Resenha: FREIRE, Ana Maria Araújo (Nita Freire). Acesso à Justiça e a
Pedagogia dos Vulneráveis. O pensamento de Paulo Freire e sua relação com o
Direito como prática para a libertação. In: Introdução
crítica ao direito à comunicação e à informação.
Série O Direito Achado na Rua, vol.
8. SOUSA JUNIOR, José Geraldo et al. (Org.). Brasília: FACUnB, 2016. p.
69-77.
Autoras e autores: Pietra
Mendonça Ribeiro de Magalhães Cordeiro, Victor Frank Corso Semple, Pedro
Mineiro Soares, Thaísa de Souza Galvão, Sérgio Garcia Viriato, Vitor Gonçalves
Damasio, Bianca França dos Reis, Karen de Souza Paiva, Augusto Oliveira
Mendonça de Carvalho, Rogério Bontempo, Cândido Gontijo, Larissa Pontes Dias
Matos, Mateus Gaudêncio Marques, Camila Gomes Martins Sobrinho
O
texto em análise trata-se de uma fala proferida em 2014, em uma conferência da
Escola de Magistratura de Buenos Aires por Nita Freire (Ana Maria Araújo
Freire), mestra e doutora em Educação.
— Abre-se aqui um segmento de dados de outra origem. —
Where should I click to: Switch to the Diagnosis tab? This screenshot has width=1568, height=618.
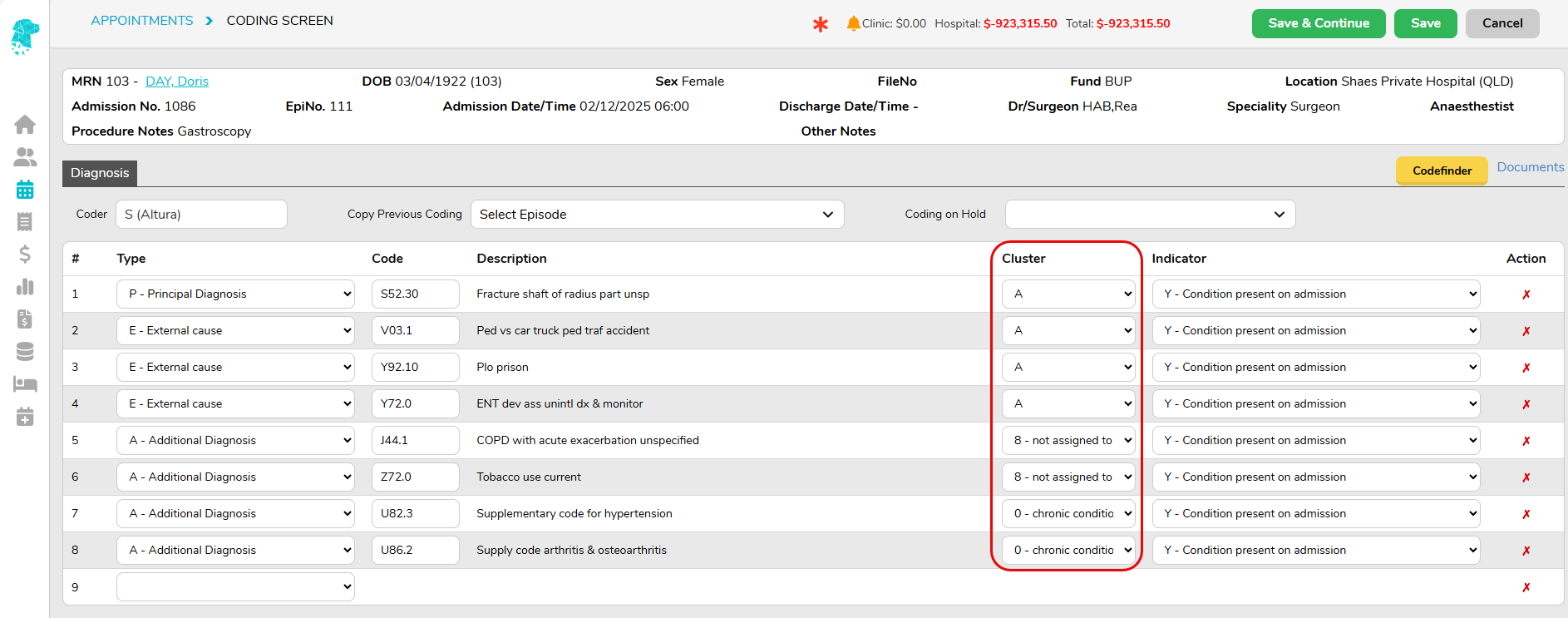click(x=100, y=173)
Como seu marido, Paulo Freire, Nita vai
muito além da educação para explorar as pedagogias que regem as diversas formas
de comportamento humano. No texto em questão, trata da pedagogia dos
vulneráveis e do acesso à Justiça destes. Acesso à Justiça, para Boaventura de
Sousa Santos significa uma maneira de pensar que não somente signifique um
programa de reformas, mas mudanças de concepção que incorporem à Justiça e ao
Direito o espectro democrático participativo (VITOVSKY, 2016). Tal tema a que
se refere Nita Freire é o modo como Paulo Freire entendia o Direito como
prática para libertação, ou seja, é o sistema pelo qual o pedagogo enxergava a
mudança paradigmática incorporadora de ideais dialógicos e libertadores,
libertando os indivíduos da condição de grupos vulneráveis.
Os
grupos vulneráveis compreendem segmentos da sociedade que historicamente
sofreram algum processo de segregação ou de marginalização social. Apesar de
serem comumente nomeados “minorias”, esses segmentos excluídos estão longe de
abranger um número reduzido de pessoas. Os indivíduos considerados vulneráveis
não são desprovidos de autonomia, na realidade, o que lhes falta é o poder, e
esta ausência de poder está relacionada a uma série de características, como
cor da pele, idade, fatores ligados à sexualidade ou ao gênero. Essa parcela da
sociedade, que possui algum grau de vulneração, inaptos de proteger seus
próprios direitos e interesses, demandam atuação estatal para tutelar seus
direitos.
A
rigor, os grupos excluídos estão inseridos na sociedade, o que falta é
reestabelecer formalmente direitos que lhes garantam um mínimo social para sua
existência e que o Estado promova sua tutela para que sua dignidade seja
estabelecida. Incluir socialmente é perceber que todos têm diferenças e, por
meio da valorização delas é que se forma uma sociedade inclusiva e solidária.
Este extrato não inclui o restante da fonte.